Il parsing di un linguaggio di programmazione è molto complicato: in C++ possiamo realizzare un
parser per espressioni aritmetiche.
Per poter scrivere un parser è necessario capire le grammatiche generative e le grammatiche
libere da contesto. Le grammatiche generative sono insiemi di regole che permettono di generare
tutte le possibili frasi di un linguaggio a partire da un alfabeto e da una frase base (la frase più
semplice del linguaggio.
Le grammatiche libere da contesto sono un particolare tipo di grammatiche generative in cui la
definizione della frase base non dipende dal suo contesto. Questi sono strumenti formali per
definire com'è fatto un linguaggio.
Esempio: linguaggio L={an bn, n>0} dove an=a a a a a a a....a (a ripetuto n volte). Questo linguaggio
contiene tutte le sequenze di a seguite da sequenze di b entrambe della stessa dimensione n. È
facile definire un algoritmo che controlla se una frase data è corretta in questo linguaggio:
controlla che il primo carattere sia a, conta il numero di a, controlla che il primo carattere dopo la
sequenza di a sia b, conta il numero di b e controlla che sia uguale al numero di a.

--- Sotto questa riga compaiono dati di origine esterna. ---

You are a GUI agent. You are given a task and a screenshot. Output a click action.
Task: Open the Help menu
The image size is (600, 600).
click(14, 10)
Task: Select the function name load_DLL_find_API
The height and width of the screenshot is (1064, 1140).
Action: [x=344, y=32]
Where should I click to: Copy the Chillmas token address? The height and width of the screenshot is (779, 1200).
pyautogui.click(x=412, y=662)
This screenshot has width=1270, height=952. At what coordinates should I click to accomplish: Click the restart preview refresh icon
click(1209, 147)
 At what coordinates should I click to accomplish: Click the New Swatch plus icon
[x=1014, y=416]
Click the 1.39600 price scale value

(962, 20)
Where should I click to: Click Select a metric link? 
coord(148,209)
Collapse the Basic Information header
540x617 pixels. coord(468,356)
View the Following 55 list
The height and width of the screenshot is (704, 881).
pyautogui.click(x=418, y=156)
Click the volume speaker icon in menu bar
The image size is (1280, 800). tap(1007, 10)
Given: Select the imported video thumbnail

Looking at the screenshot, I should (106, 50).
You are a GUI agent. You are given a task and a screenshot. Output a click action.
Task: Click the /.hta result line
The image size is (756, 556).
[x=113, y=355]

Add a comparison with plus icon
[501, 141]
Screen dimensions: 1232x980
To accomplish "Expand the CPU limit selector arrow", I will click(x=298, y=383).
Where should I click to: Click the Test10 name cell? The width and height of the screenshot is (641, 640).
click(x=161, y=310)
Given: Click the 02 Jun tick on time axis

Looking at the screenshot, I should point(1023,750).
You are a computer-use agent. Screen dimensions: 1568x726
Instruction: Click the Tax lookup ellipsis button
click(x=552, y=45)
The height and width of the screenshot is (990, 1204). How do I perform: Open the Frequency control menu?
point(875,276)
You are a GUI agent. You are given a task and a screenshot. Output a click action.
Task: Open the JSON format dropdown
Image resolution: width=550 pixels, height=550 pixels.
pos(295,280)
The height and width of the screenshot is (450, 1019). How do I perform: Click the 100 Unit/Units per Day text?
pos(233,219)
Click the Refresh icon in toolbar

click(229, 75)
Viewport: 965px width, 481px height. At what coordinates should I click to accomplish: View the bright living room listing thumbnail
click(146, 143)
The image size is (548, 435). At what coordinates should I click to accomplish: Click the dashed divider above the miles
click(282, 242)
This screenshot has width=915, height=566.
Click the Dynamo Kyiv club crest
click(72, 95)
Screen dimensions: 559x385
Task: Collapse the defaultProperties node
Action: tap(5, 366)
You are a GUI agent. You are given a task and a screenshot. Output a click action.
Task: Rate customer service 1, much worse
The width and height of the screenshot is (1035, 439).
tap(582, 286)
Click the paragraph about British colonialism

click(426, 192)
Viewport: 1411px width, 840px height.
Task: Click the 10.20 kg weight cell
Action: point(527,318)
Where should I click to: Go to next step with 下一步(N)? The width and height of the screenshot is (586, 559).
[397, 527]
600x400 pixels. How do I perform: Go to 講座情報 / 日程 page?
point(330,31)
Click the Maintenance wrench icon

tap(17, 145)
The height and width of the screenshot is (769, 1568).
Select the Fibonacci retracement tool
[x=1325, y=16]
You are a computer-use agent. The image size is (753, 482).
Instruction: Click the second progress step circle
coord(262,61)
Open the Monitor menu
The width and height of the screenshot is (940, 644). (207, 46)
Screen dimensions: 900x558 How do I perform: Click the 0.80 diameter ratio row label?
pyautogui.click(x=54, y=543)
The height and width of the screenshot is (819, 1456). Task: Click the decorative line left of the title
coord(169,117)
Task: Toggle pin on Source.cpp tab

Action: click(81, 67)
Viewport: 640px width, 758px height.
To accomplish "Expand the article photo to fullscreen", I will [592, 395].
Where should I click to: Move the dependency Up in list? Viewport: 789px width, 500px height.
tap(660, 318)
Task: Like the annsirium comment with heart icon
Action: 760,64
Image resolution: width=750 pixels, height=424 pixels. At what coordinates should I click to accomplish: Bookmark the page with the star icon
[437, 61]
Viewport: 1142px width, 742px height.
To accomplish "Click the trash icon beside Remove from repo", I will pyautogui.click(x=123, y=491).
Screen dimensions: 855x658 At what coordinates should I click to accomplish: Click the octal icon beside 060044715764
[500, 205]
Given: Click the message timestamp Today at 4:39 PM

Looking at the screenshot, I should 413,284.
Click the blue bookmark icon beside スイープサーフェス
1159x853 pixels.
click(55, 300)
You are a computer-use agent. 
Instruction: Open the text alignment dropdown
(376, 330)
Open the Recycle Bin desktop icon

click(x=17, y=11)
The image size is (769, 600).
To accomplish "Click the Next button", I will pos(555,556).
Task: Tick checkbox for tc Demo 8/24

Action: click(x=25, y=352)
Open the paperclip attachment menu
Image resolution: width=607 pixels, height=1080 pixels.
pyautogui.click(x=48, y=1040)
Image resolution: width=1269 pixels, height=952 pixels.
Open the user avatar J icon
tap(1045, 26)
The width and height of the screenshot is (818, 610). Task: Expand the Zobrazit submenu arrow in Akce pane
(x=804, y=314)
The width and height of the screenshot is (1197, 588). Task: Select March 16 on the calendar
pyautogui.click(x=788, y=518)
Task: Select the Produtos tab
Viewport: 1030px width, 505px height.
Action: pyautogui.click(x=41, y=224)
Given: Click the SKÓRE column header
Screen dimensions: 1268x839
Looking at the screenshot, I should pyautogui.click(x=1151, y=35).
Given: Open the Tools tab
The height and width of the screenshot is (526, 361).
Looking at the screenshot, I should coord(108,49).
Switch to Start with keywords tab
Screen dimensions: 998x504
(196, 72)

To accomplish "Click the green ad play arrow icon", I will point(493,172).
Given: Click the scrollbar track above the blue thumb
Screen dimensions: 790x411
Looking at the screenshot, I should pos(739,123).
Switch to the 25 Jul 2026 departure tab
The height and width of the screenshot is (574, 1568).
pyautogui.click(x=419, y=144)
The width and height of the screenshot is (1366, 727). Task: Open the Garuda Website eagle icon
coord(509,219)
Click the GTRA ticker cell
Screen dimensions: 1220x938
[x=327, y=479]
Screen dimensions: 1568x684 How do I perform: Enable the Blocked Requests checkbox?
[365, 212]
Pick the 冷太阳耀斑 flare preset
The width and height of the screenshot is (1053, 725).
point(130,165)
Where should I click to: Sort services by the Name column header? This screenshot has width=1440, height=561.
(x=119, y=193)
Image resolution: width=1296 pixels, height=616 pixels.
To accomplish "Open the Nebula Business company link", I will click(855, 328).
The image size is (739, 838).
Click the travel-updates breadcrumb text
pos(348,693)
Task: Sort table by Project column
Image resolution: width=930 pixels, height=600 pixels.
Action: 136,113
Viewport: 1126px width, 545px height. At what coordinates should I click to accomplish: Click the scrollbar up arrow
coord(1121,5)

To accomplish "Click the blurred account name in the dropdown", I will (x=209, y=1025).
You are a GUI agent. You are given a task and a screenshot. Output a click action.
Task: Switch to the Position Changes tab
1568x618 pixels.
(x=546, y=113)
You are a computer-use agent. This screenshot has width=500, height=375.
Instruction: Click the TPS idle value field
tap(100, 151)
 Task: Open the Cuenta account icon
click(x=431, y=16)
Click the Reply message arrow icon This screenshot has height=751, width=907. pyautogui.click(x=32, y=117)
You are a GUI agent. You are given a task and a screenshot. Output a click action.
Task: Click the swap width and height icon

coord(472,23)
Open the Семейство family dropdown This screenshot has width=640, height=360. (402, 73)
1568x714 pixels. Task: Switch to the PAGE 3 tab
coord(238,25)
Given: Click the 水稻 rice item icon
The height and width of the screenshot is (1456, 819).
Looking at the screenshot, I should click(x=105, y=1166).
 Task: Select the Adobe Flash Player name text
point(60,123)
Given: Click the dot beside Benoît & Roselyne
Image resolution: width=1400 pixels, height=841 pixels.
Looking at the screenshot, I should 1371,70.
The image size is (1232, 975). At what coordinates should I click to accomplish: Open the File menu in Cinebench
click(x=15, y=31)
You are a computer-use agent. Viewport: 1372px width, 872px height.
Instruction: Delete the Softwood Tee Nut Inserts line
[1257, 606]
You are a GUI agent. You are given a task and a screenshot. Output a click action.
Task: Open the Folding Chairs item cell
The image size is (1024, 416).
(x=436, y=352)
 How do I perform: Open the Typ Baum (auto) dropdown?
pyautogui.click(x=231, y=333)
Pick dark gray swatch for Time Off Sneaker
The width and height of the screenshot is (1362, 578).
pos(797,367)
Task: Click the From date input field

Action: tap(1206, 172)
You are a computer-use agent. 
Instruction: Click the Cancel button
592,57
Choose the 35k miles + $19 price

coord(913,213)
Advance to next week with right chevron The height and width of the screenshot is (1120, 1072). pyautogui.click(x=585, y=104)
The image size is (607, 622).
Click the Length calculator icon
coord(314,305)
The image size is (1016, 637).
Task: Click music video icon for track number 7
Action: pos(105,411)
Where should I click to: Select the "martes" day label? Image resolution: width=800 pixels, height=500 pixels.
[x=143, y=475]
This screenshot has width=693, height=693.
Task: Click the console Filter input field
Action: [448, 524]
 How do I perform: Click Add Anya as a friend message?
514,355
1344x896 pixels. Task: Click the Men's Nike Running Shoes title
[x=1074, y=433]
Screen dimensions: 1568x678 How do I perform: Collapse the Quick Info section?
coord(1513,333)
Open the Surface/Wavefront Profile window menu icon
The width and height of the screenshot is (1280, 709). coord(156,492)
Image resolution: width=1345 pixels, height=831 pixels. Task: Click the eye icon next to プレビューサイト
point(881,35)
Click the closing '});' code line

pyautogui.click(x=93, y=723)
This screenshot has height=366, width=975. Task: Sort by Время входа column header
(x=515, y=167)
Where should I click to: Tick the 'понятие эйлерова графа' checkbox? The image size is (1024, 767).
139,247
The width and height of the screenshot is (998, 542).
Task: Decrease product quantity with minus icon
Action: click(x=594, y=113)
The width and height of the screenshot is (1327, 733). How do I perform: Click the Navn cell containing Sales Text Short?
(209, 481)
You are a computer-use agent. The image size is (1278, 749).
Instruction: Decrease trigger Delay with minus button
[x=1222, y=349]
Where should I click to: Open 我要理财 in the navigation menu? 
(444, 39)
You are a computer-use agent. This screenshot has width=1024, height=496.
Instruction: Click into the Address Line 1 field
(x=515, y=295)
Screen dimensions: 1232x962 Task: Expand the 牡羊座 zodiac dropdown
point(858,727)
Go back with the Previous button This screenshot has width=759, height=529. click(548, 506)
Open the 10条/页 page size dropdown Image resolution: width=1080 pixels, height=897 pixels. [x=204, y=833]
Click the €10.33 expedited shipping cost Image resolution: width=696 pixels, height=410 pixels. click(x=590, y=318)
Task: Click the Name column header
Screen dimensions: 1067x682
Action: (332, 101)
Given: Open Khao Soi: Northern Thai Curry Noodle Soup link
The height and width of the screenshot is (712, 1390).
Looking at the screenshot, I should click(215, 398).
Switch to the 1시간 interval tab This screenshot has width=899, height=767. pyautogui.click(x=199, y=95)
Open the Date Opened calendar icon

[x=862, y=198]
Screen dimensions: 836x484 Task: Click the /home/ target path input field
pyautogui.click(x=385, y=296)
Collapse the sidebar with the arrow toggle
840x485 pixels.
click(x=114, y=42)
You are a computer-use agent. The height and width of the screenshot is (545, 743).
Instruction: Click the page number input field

26.1 Grammatica generativa


G={N,Σ,P,S}

Σ: insieme finito di simboli terminali (alfabeto): elenco di simboli base, non definiti partendo da
altri simboli. Nel caso di prima Σ={a,b}
N: insieme infinito di simboli non terminali. È l'insieme delle frasi valide di quel linguaggio.
S: appartiene a N, simbolo non terminale di partenza (frase base)
P: insieme delle produzioni (regole) che definiscono in modo ricorsivo tutti gli elementi di N in
funzione di Σ (e S). Le regole di P sono tutte della forma N::=(Σ U N)* . L'asterisco finale indica che è
una stringa (sequenza di simboli). Il simbolo di partenza S è la base della ricorsione: quel simbolo
che non ha bisogno della ricorsione per essere definito.
Nel nostro caso: S::=a b | aSb, N={S} . (notazione BNF)

26.2 Parsing di espressioni aritmetiche (semplificate)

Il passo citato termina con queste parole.